BY SUSANNA SHARPE
There is a term in the Nahuatl language that means learned person, sage, or knowledge keeper: itxtlamati (plural, ixtlamatinih), a compound of the words meaning face and to know. The concept of knowledge gleaned from experience is central in the work of Kelly S. McDonough, associate professor of colonial literatures and cultures and indigenous studies in the Department of Spanish and Portuguese. She is author of the book The Learned Ones: Nahua Intellectuals in Postconquest Mexico (University of Arizona Press, 2014), in which she writes about Nahuatl-speaking intellectuals—the ixtlamatinih—during four time periods in Mexican history: the colonial period, independence, the Mexican Revolution, and the contemporary era.
According to McDonough, “Nahuatl is one of the most widely spoken and best-documented indigenous languages in the Americas.” She explains: “When Spanish clergy arrived in Mesoamerica in the sixteenth century, they created boarding schools for the sons of noble indigenous families. There, the young men were instructed in Christianity and European customs. As part of their training, the young men were taught to write with the Roman alphabet in their own language as well as Latin and Castilian.” Since that time, McDonough writes, “Nahuas have maintained a deep engagement with the written word as one of the vehicles for their intellectual work.”

=== Working data ===
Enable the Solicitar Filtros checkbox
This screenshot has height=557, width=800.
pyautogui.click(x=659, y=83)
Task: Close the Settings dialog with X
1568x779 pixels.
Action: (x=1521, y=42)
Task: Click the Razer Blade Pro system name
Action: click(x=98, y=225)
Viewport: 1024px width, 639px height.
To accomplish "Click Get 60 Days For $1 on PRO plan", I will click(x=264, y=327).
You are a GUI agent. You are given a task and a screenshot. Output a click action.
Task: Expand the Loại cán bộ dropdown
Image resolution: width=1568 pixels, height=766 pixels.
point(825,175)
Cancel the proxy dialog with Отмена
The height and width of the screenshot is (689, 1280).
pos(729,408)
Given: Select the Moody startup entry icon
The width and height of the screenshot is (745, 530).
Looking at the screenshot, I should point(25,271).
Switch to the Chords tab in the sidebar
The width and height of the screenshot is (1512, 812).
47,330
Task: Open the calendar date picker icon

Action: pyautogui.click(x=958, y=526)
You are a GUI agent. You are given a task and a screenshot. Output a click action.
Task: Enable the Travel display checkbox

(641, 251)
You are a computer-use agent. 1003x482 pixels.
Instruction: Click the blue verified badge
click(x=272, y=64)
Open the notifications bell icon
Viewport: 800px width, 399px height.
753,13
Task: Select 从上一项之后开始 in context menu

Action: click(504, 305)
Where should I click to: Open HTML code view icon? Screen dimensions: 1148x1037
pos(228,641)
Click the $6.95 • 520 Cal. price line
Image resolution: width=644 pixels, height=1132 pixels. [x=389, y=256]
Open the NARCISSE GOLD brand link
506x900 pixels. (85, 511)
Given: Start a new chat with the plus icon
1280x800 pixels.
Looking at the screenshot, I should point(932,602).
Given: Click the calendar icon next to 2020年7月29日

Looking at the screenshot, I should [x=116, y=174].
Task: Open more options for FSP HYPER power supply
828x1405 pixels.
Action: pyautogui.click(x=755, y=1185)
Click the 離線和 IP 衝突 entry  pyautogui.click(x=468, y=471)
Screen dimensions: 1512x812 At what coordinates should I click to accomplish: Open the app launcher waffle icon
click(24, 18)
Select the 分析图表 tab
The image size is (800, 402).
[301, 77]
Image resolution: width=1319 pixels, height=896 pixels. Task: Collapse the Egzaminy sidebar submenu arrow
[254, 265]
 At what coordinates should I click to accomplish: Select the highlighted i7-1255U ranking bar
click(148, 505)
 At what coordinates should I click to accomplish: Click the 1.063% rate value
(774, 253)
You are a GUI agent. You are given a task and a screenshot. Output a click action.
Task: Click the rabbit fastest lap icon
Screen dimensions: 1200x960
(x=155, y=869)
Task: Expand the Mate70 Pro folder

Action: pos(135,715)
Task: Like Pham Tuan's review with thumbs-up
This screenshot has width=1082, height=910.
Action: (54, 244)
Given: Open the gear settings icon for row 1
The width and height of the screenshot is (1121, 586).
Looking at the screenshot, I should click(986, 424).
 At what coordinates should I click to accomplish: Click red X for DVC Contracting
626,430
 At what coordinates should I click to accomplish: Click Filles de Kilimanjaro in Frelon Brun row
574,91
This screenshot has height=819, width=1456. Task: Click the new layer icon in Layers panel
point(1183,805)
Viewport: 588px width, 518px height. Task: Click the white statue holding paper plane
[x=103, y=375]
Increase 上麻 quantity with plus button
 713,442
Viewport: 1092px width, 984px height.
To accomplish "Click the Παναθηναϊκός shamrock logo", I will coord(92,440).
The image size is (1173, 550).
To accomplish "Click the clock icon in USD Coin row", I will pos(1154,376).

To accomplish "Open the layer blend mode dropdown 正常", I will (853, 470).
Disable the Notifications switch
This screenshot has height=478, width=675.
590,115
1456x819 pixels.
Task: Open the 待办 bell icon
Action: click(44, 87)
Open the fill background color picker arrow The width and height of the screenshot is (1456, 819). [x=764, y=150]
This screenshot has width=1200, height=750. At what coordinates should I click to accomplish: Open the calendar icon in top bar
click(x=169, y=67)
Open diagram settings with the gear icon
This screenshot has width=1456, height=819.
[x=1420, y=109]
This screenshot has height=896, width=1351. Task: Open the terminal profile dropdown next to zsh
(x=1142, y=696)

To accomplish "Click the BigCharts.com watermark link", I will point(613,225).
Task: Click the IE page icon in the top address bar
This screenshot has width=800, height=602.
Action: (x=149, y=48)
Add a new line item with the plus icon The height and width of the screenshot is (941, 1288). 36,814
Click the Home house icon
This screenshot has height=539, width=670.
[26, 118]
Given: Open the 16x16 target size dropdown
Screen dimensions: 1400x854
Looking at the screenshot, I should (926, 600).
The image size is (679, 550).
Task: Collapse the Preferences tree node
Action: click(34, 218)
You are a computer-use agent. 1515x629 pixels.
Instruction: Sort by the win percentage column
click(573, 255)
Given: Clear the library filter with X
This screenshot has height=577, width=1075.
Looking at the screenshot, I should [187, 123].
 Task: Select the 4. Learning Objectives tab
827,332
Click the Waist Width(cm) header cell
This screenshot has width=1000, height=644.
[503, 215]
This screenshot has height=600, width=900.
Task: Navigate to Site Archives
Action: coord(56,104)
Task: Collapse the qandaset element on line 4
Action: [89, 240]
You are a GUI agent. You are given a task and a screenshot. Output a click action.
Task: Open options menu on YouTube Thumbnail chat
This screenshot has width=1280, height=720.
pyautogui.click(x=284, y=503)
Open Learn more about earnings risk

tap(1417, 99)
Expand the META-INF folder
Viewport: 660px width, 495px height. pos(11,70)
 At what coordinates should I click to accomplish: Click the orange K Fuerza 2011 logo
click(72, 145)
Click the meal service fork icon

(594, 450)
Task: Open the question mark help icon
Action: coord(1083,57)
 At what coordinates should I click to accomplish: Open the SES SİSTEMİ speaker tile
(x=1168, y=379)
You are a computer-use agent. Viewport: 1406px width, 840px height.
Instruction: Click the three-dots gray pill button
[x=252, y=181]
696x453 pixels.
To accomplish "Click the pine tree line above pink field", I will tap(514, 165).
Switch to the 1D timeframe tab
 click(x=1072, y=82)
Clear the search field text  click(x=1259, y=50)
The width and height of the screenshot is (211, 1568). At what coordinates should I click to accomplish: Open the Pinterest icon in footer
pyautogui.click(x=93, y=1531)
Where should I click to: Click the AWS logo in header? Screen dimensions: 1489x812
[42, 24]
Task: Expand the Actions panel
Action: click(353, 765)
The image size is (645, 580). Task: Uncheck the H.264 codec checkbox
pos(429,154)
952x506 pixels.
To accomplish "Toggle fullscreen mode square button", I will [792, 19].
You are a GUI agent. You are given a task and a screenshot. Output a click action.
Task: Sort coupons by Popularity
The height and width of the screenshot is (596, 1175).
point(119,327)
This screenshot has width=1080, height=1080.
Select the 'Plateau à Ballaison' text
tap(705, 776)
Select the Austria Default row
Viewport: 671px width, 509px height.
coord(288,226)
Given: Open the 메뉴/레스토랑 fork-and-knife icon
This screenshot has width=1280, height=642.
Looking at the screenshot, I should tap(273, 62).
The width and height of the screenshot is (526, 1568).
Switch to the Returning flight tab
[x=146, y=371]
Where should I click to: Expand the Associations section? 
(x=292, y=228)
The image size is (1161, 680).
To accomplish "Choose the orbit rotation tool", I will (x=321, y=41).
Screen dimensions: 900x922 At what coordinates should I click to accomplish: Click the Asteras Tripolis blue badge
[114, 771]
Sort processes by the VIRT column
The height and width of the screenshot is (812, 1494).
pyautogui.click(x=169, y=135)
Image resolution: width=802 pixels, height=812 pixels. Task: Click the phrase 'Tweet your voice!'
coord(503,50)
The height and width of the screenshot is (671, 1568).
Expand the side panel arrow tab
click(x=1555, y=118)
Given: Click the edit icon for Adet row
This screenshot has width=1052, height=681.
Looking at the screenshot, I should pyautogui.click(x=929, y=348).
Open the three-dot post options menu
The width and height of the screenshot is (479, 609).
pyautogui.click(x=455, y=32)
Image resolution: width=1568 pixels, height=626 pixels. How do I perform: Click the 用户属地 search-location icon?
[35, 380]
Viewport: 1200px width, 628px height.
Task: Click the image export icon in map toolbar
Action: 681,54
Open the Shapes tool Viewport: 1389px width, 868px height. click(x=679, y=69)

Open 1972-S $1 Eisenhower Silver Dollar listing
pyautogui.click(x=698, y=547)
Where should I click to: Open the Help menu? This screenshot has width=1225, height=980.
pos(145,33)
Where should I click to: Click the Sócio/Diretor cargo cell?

=== Set exercise A ===
Gather every row that contains the string "dropdown" and copy each one out in full.
=== Set exercise B ===
Carry on the piece about Nahua intellectuals from the point where it stops.
The rows have no connection to the profile of Kelly S. McDonough's work on Nahua intellectuals.

=== Final result A ===
Task: Expand the Loại cán bộ dropdown
To accomplish "Open the layer blend mode dropdown 正常", I will (853, 470).
This screenshot has height=896, width=1351. Task: Open the terminal profile dropdown next to zsh
Given: Open the 16x16 target size dropdown

=== Final result B ===
In her book, McDonough writes about Nahua thinkers who, throughout history, “took up the pen with skill—dare I say delight—as agents of their own discourses and agendas.” These protagonists range from indigenous Jesuit priest Antonio del Rincón of the colonial period, who wrote the first Nahuatl grammar, to a group of present-day Nahua who contributed to the first monolingual dictionary of the language, published in 2016 and titled Tlahtolxitlauhcayotl. Some of these scholars contributed think-pieces or statements to McDonough’s book. She emphasizes, however, that “the written word is only one facet of indigenous knowledge production; there is also oral, visual, and embodied communication.”
McDonough’s path to the study of Nahua history was somewhat circuitous, but also serendipitous. A Minnesota native, she is Irish and Ojibwe on her father’s side. Because of these roots, the theme of lost or stolen lands was familiar and captivating to her. This led to curiosity about land claims and indigeneity in Mexico, which in turn led her to research in colonial archives in Central Mexico. In her research, she would encounter Nahuatl writings, as well as the fascinating colonial-era painted codices depicting “the scholars and writers of pre-Hispanic Nahuatl-speaking cultures . . . the producers, transmitters, interpreters, and guardians of knowledge.”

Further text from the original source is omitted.